◆ Document segment
Start of Block

(Editor’s Note: In this issue, we welcome new health and fitness columnist Jamie Leno Zimron. A 5th Degree Aikido Black Belt, Zimron is an LPGA pro, somatic psychologist, body-mind trainer and a corporate and conference speaker. She is a Phi Beta Kappa graduate of Stanford University and founder of The KiAi Way Inc. and
KiAi Golf.)
Many thanks to the Bay Times for wanting to create a new health and sports-oriented column, and for inviting me to be the columnist! As a lifelong tomboy and athlete, I’m looking forward to the opportunity to share with our community fresh and useful holistic approaches to high performance and peak potential living.
This column is meant to be an informative forum, and to light your fire to be as alive and well as you can be! You’ll find here health and fitness tips, features on LGBTQ athletes, current issues in the sports world, answers to questions you send in, etc. But at the outset, let me
say that this column is founded on a few notions that I hope will go on your mantra list:
Fitness Can Be Fun!
Sports Are Games, Play Them!

End of Block

◆ Recorded data

Start of Block

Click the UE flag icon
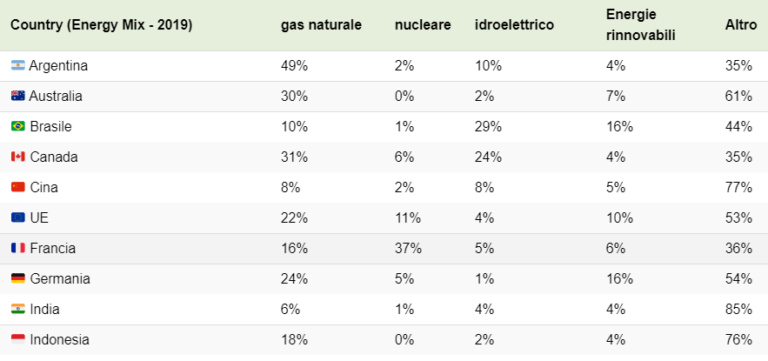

End of Block

◆ List of tasks
- a) In the health and fitness column, which university did the new columnist graduate from?
- b) Write the next part of the health and fitness column, picking up after its last line.

◆ Outputs for the tasks
- a) Stanford University

- b)
We Are Awesome Body-Mind-Spirit Beings!
Health ~ Happiness ~ Harmony ~ Every Day!
To me these are the themes for a truly gay lifestyle. Politics aside, I’ve always liked the G part of LGBTQ, maybe because I’m old enough to remember when ‘gay’ meant ‘happy’ and ‘cheerful.’ Researchers at Stanford University have been studying the science of happiness for the past decade. Different bio-chemicals are released when we’re stressing or smiling, and human neuro-physiology is intimately responsive to our thoughts, emotions, actions and experiences. Scientists are now providing the data that says feeling good is the basis for peak performance, productivity, and creativity. They are confirming that all people need to be gay, at least in their spirits, because well-being is actually causal to success.
It reminds me of when I was traveling in Greece years ago. I, of course, had to head to the island of Lesvos and hang out on Sappho’s beach (home of our homoerotic lyric poet foremother). All of the islanders happily proclaimed themselves to be Lesbians, and the men would laugh big Lesvos laughs! So just think: What if everyone decided that gay is good? That figuring out how to feel happy and be cheerful is vitally important? And what if we ourselves could fully embrace a gay lifestyle, with the greatest of joy and pride and integrated body-mind fitness?!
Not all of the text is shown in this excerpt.